12-Network Management and Monitoring Configuration Guide

HomeSupportSwitchesS7500E SeriesConfigure & DeployConfiguration GuidesH3C S7500E Switch Series Configuration Guides-Release758X-6W10012-Network Management and Monitoring Configuration Guide
09-Process monitoring and maintenance configuration

Monitoring and maintaining processes

The system software of the device is a full-featured, modular, and scalable network operating system based on the Linux kernel. The system software features run the following types of independent processes:

·     User process—Runs in user space. Most system software features run user processes. Each process runs in an independent space so the failure of a process does not affect other processes. The system automatically monitors user processes. The system supports preemptive multithreading. A process can run multiple threads to support multiple activities. Whether a process supports multithreading depends on the software implementation.
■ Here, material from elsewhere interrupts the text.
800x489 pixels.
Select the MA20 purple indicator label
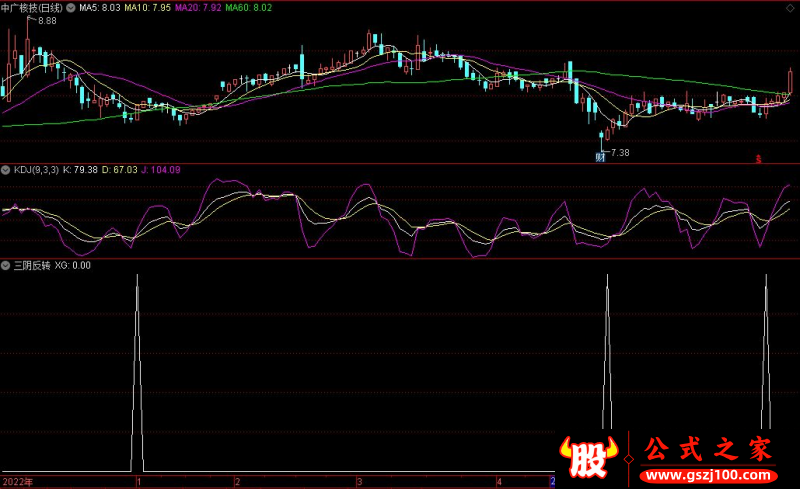198,7
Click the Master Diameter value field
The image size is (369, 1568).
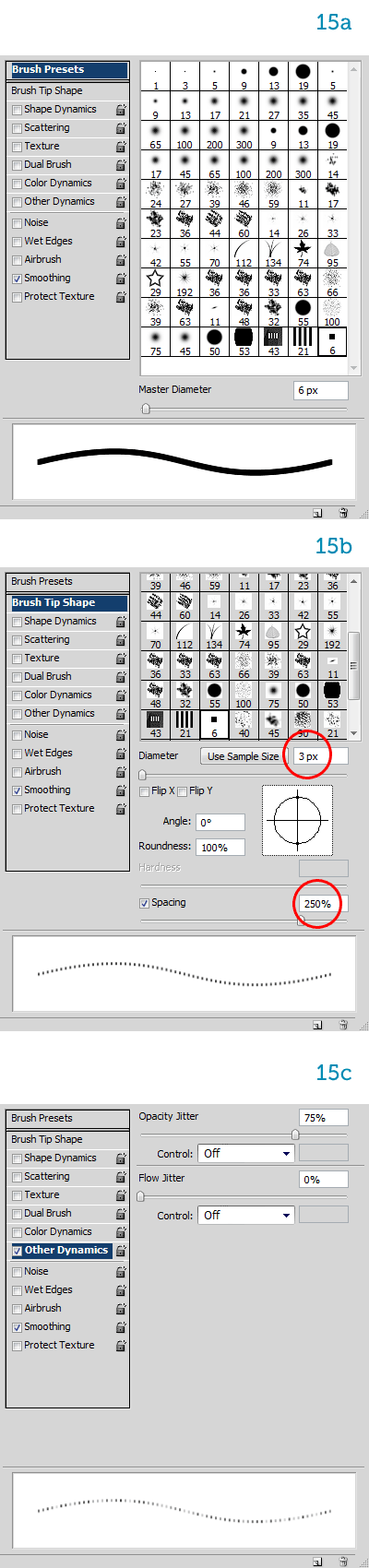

·     Kernel thread—Runs in kernel space. A kernel thread executes kernel code. It has a higher security level than a user process. If a kernel thread fails, the system breaks down. You can monitor the running status of kernel threads.

Displaying and maintaining processes

Commands described in this section apply to both user processes and kernel threads. You can execute these commands in any view.

The system identifies a process that consumes excessive memory or CPU resources as an anomaly source.

(In standalone mode.) To display and maintain processes:

 

Task

Command

Display memory usage.

display memory [ slot slot-number [ cpu cpu-number ] ]

Display process state information.

display process [ all | job job-id | name process-name ] [ slot slot-number [ cpu cpu-number ] ]

Display CPU usage for all processes.

display process cpu [ slot slot-number [ cpu cpu-number ] ]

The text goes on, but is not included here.